BEGIN
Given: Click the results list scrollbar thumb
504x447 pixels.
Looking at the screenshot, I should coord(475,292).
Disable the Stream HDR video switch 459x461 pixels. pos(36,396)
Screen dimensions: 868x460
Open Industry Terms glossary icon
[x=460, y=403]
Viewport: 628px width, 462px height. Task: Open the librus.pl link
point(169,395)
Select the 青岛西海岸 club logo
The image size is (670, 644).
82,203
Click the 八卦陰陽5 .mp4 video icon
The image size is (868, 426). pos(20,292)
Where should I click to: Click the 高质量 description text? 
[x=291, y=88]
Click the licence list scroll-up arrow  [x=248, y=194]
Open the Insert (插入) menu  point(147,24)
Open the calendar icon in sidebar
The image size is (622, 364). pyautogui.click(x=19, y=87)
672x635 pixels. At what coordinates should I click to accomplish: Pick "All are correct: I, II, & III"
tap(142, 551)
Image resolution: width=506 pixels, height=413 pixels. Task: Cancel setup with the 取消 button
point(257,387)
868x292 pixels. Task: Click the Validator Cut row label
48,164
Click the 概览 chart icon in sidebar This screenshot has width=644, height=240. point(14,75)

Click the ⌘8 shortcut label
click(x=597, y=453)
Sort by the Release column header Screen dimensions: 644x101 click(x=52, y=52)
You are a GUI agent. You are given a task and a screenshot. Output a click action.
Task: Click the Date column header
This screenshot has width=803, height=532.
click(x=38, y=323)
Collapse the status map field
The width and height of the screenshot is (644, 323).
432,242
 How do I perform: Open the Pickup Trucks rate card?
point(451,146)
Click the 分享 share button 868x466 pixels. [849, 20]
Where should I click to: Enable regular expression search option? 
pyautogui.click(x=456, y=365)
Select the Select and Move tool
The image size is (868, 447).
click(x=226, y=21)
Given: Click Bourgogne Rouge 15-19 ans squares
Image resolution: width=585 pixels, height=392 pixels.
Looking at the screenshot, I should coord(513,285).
END
§ REQUIREMENT: Where does the word "column" appear in the records above? Return every line that holds it.

§ WRITTEN REPLY:
Sort by the Release column header Screen dimensions: 644x101 click(x=52, y=52)
Task: Click the Date column header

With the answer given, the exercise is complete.